## Record extracts

···

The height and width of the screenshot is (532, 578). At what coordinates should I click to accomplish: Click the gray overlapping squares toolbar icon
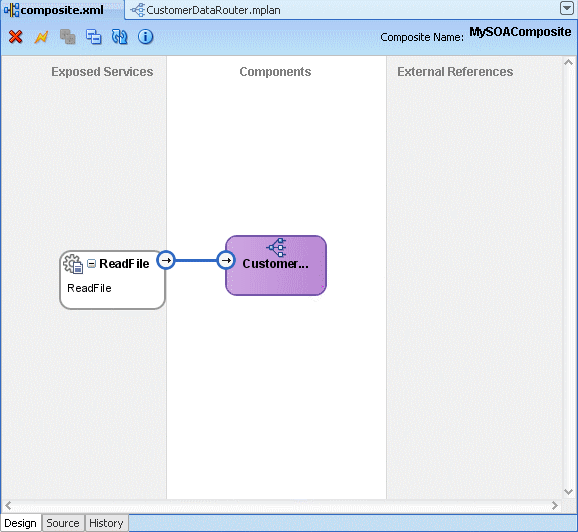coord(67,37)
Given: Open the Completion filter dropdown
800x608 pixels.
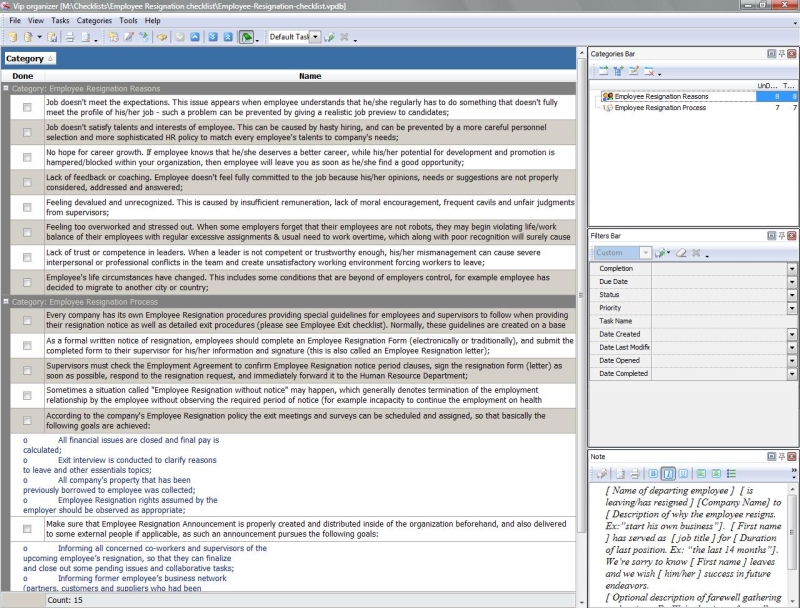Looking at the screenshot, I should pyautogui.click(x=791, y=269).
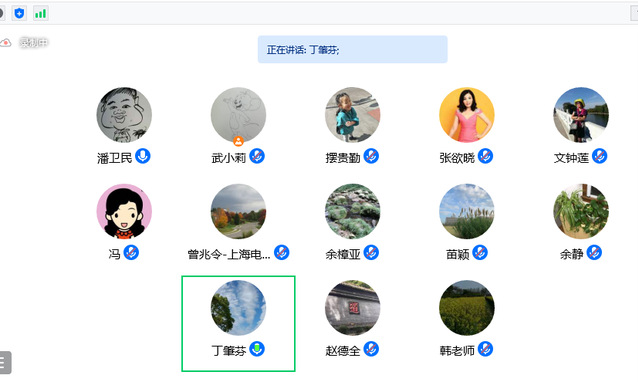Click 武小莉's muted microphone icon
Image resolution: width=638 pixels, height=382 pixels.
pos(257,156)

···

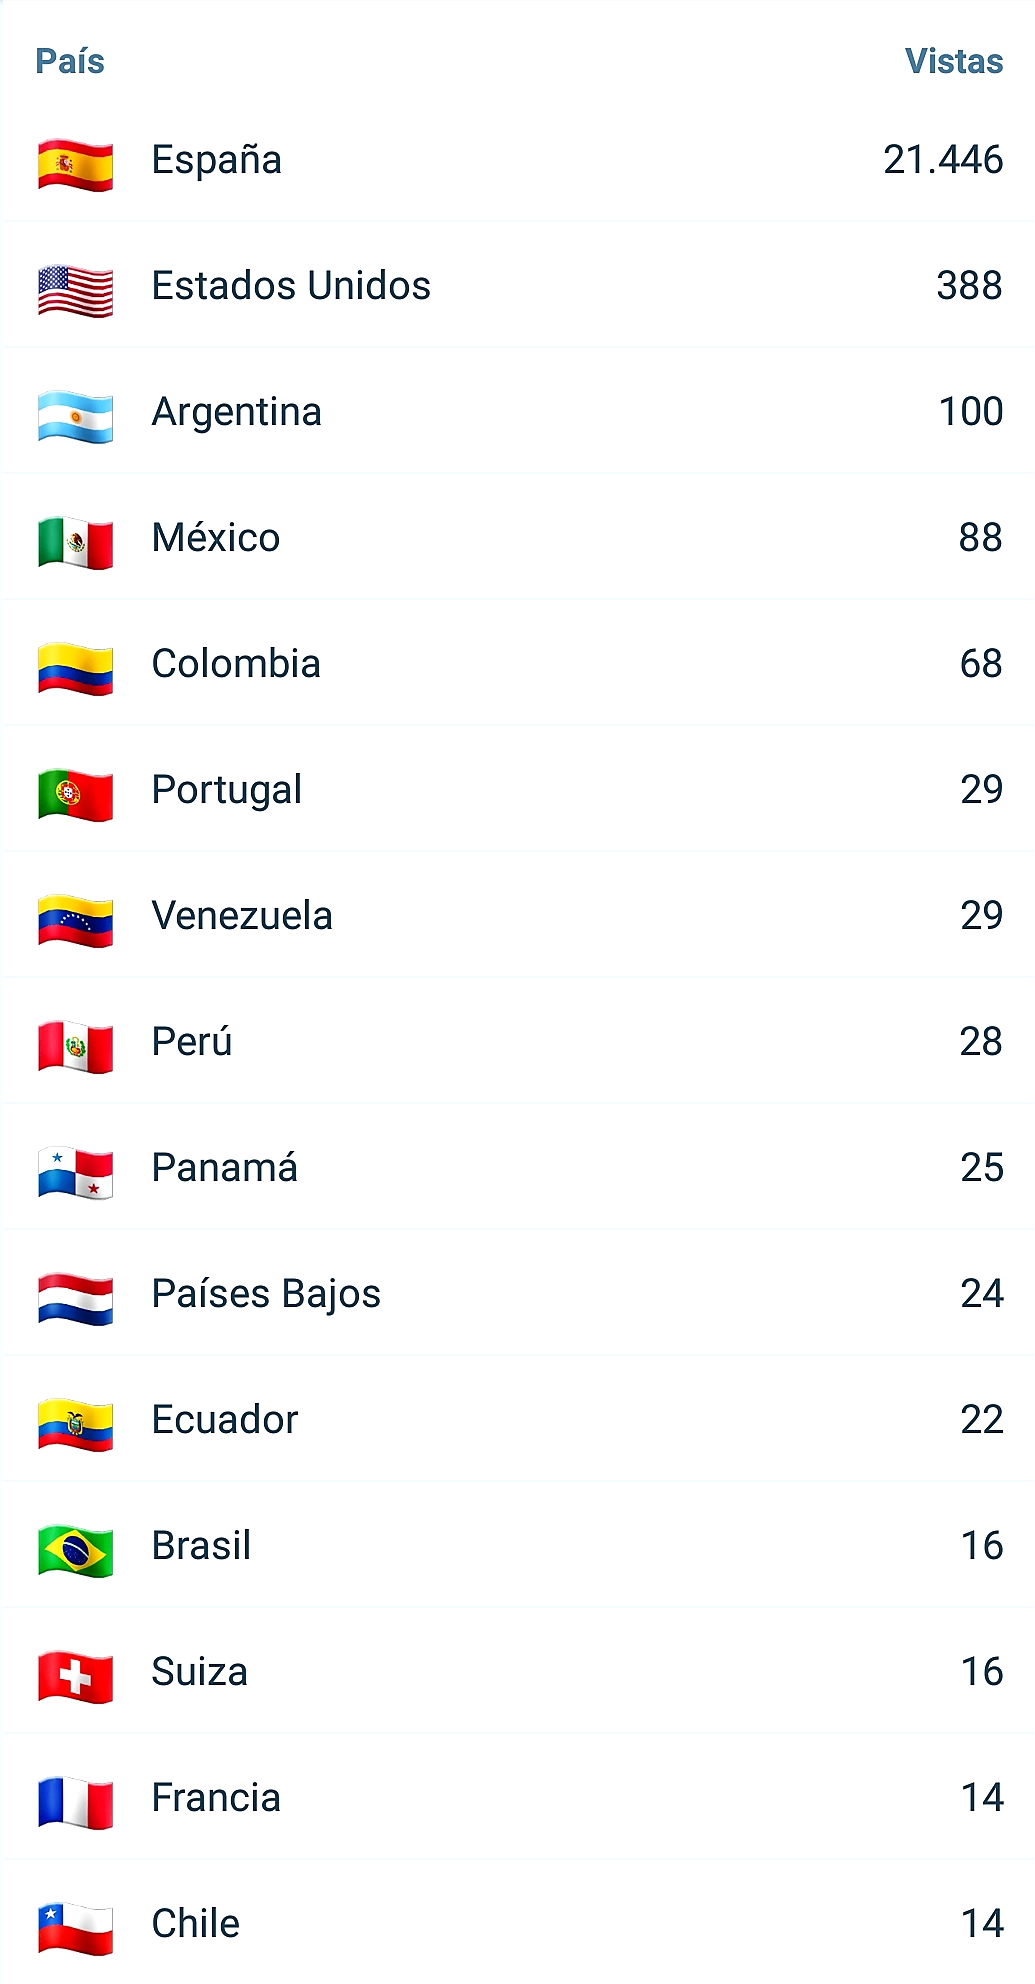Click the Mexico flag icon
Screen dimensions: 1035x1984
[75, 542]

···

## Requirement
Copy the lines in the first block of records running from the line with "Given: Open the Completion filter dropdown" to the line with "pos(257,156)", both included, reproducing each line as it appears. Leave out the pictures.

## Response to the exercise
Given: Open the Completion filter dropdown
800x608 pixels.
Looking at the screenshot, I should pyautogui.click(x=791, y=269).
Click 武小莉's muted microphone icon
Image resolution: width=638 pixels, height=382 pixels.
pos(257,156)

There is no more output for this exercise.